*What you have to do*.
Reproduce every line of the data below, increase each x and y click coordinate by 14, and keep all other numbers unchanged. Leave the pictures out.

*Record list*.

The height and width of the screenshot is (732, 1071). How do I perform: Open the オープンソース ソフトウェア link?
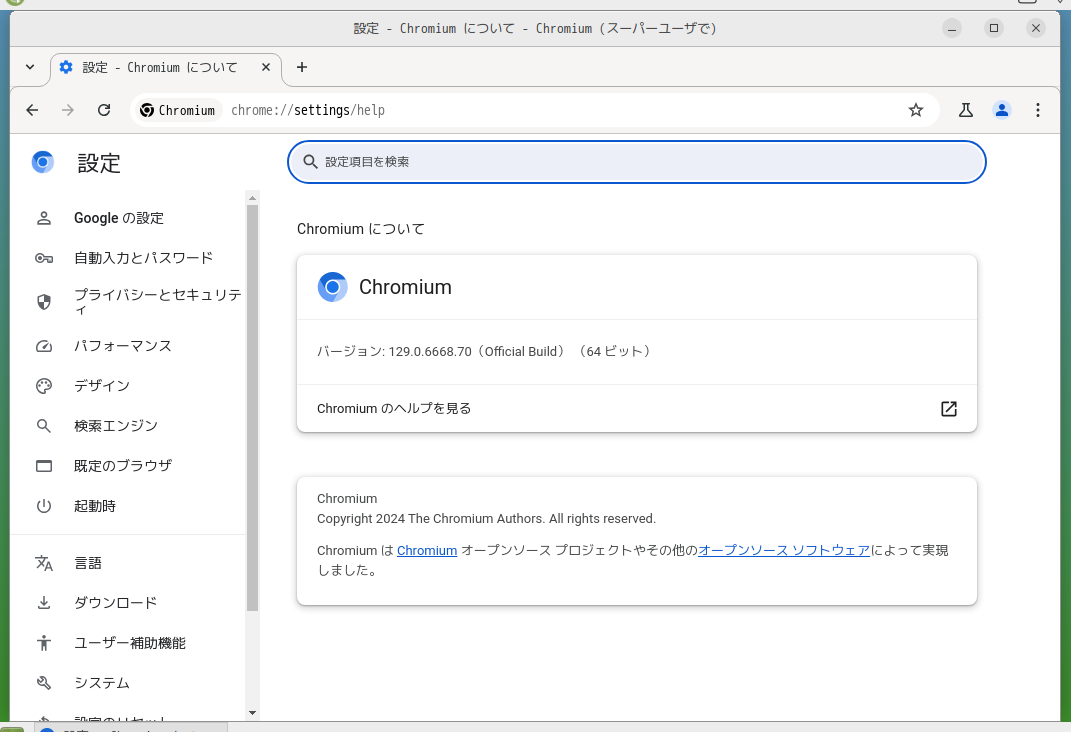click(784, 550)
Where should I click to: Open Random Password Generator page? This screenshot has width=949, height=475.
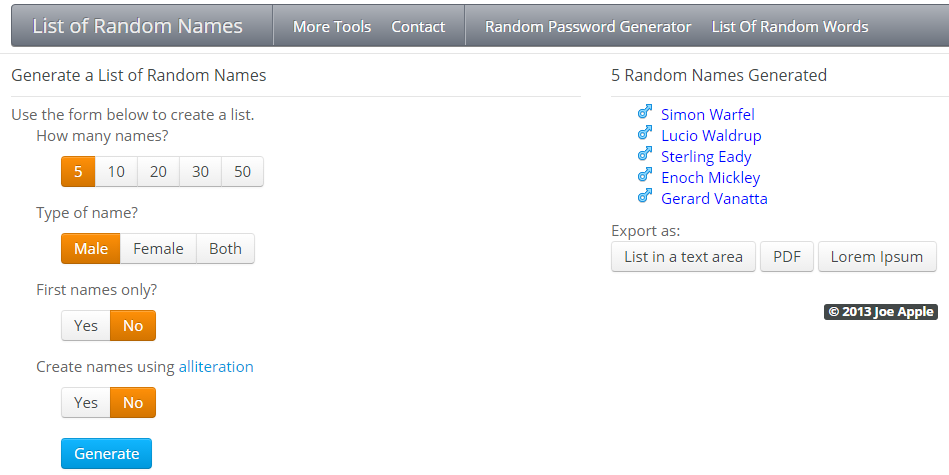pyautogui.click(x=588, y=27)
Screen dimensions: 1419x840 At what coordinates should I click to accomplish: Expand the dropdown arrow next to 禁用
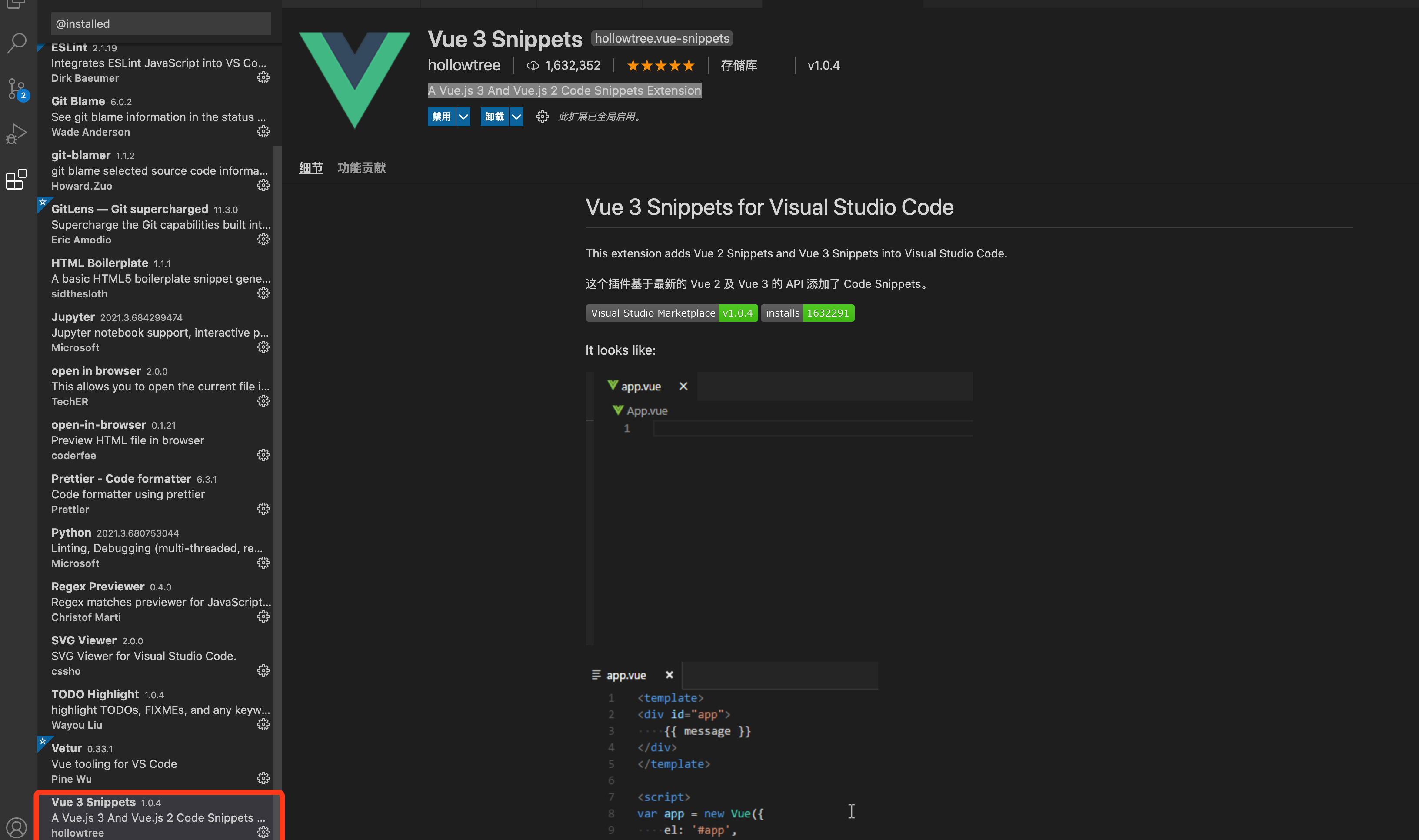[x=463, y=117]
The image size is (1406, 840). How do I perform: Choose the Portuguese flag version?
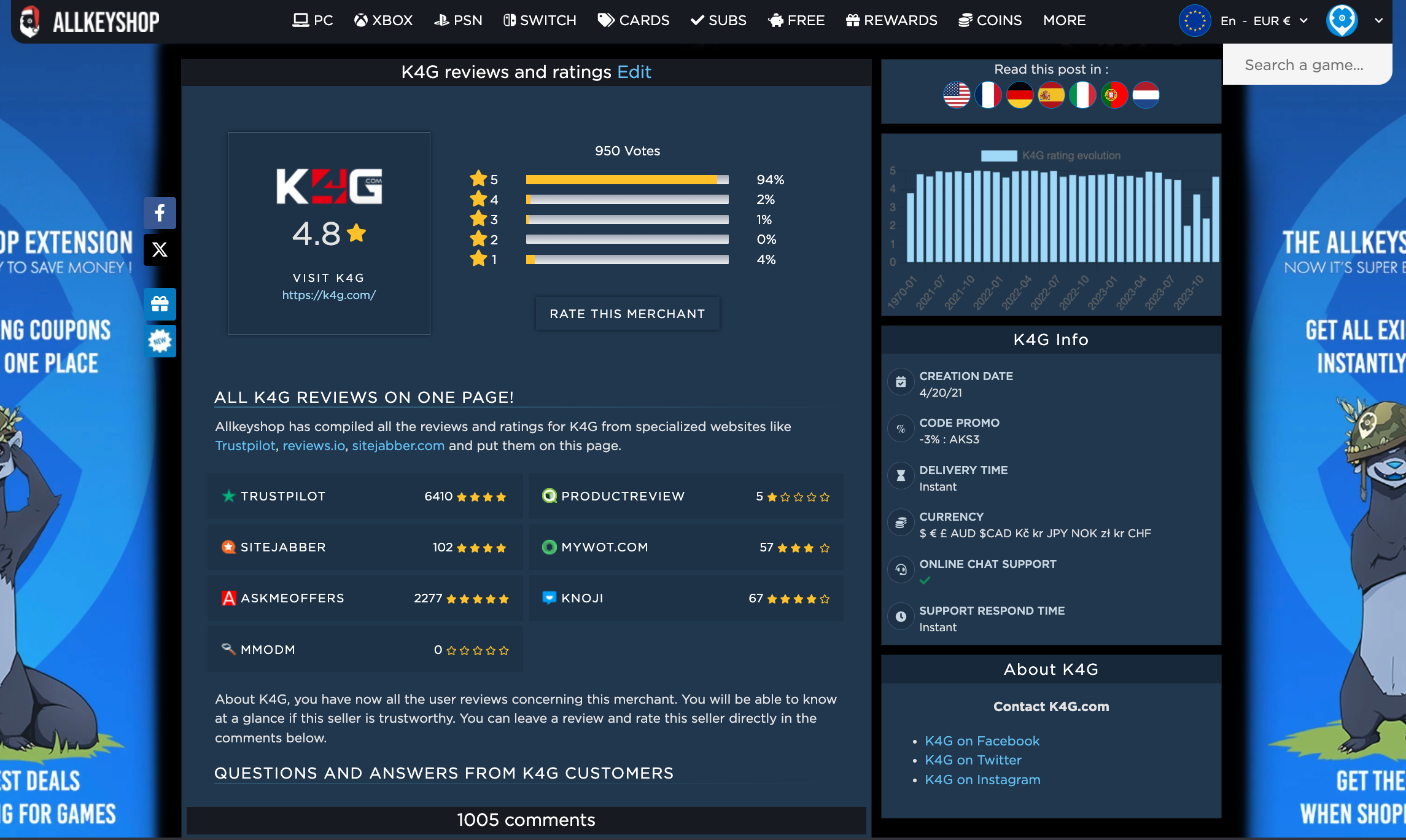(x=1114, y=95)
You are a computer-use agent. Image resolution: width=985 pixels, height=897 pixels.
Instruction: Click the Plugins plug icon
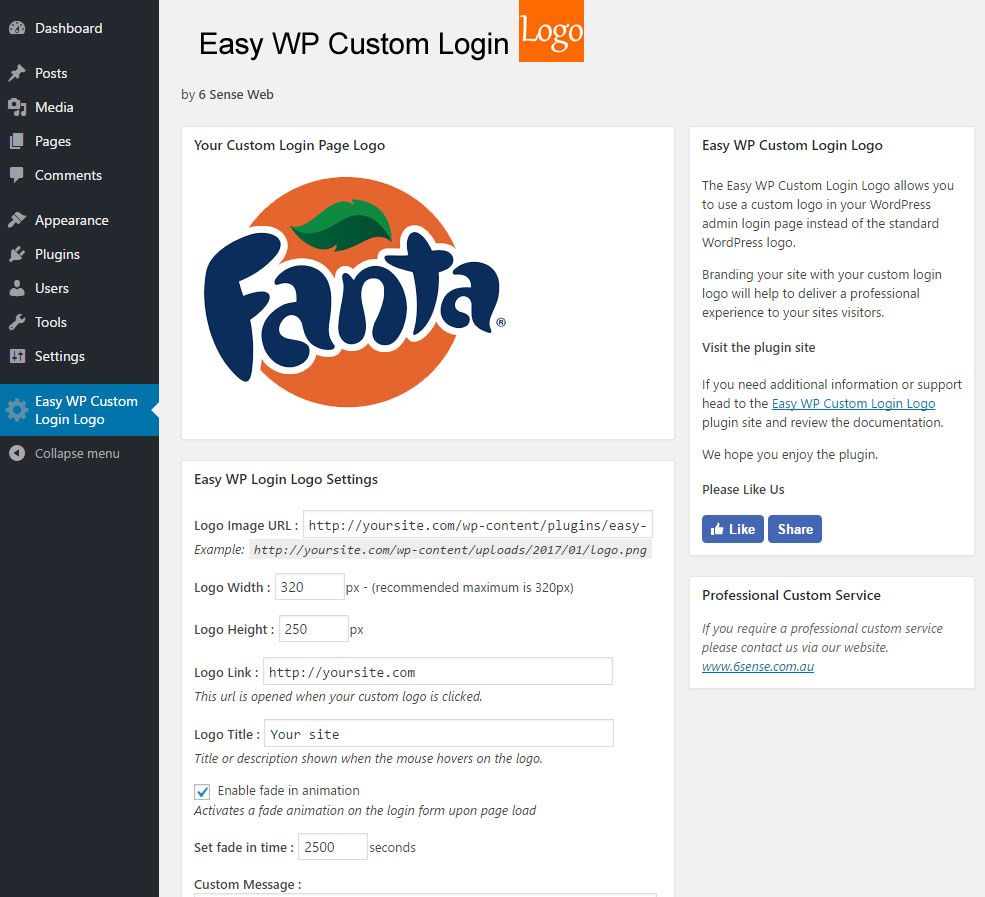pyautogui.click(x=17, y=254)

*Reply to the exercise*.
The height and width of the screenshot is (732, 1071). How do I perform: Open the オープンソース ソフトウェア link?
click(798, 564)
Where should I click to: Open Random Password Generator page? This screenshot has width=949, height=475.
pyautogui.click(x=602, y=41)
Screen dimensions: 1419x840 At what coordinates should I click to accomplish: Expand the dropdown arrow next to 禁用
[x=477, y=131]
The image size is (1406, 840). How do I perform: Choose the Portuguese flag version?
(x=1128, y=109)
You are a computer-use agent. Image resolution: width=985 pixels, height=897 pixels.
Instruction: Click the Plugins plug icon
pyautogui.click(x=31, y=268)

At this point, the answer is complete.